In my ERC-AdG project ‘Open SESAME’ (project No 101141362), we aim to develop a time-evolving model for the entire solar atmosphere, including the chromosphere and transition region, based on a multifluid description. Currently, models are primarily steady, rely on a single-fluid description and include only the corona due to computational challenges. We plan to use time-evolving ion-neutral and ion-neutral-electron models. The multifluid approach will enable us to describe the intricate physics in the partially ionised chromosphere and quantify the transfer of momentum and energy between the atmospheric layers. The questions of where the solar wind originates and how solar flares and coronal mass ejections are driven have fundamental scientific importance and substantial socio-economic impact.

This goal is now achievable by combining our implicit numerical solver with a high-order flux reconstruction (FR) method. The implicit solver enables larger time steps, avoiding the numerical instabilities that lead to strict time-step limitations in explicit schemes. The high-order FR method enables high-fidelity simulations on very coarse grids, even in zones of high gradients. We will introduce three critical innovations. First, we will combine high-order FR with physics-based r-adaptive (moving) unstructured grids, redistributing grid points toward regions with high gradients while preserving the HPC cluster's load-balancing. Second, we will implement CPU-GPU algorithms for the new heterogeneous supercomputers advanced by HPC-Europa. Third, we will implement AI-generated magnetograms to enable the model to respond to the time-varying photospheric magnetic field, which is crucial for understanding key properties of the solar plasma and processes.

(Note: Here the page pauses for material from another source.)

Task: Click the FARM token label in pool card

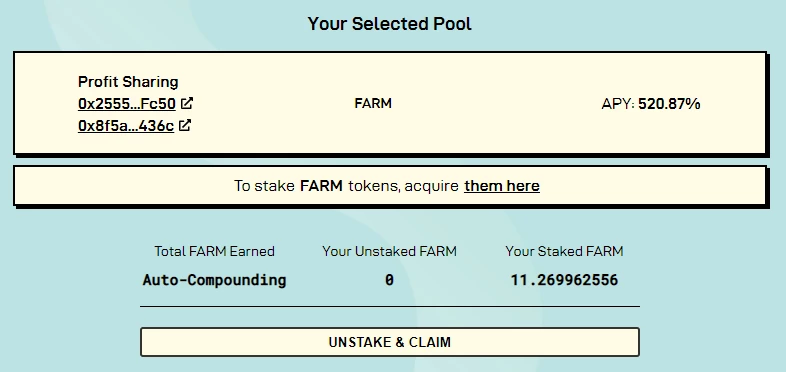Action: point(373,103)
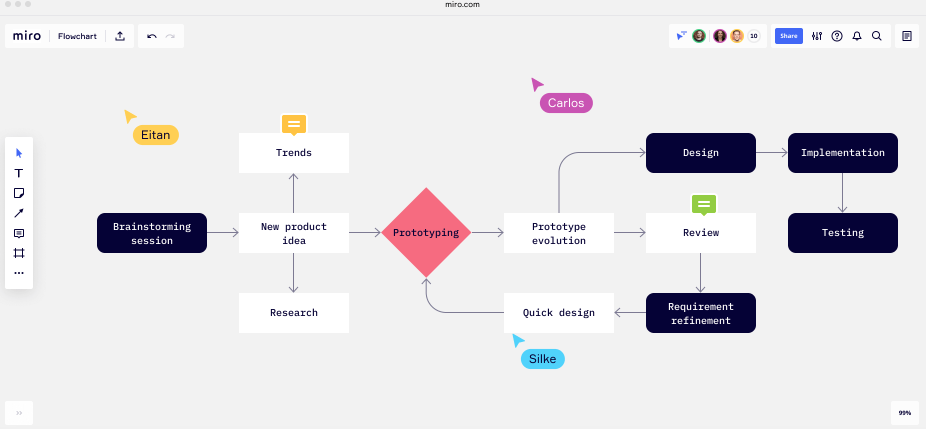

Thus, we will develop a first-in-its-kind high-order GPU-enabled 3D time-accurate solver for multifluid plasmas. If successful, we will implement the most advanced data-driven solar atmosphere model in an operational environment. The project commenced on September 1, 2024, and we have already obtained interesting results in time-dependent full-MHD corona modelling, inclusion of the TR, AI-generated magnetograms (for the far side of the Sun), and high-order flux reconstruction simulations.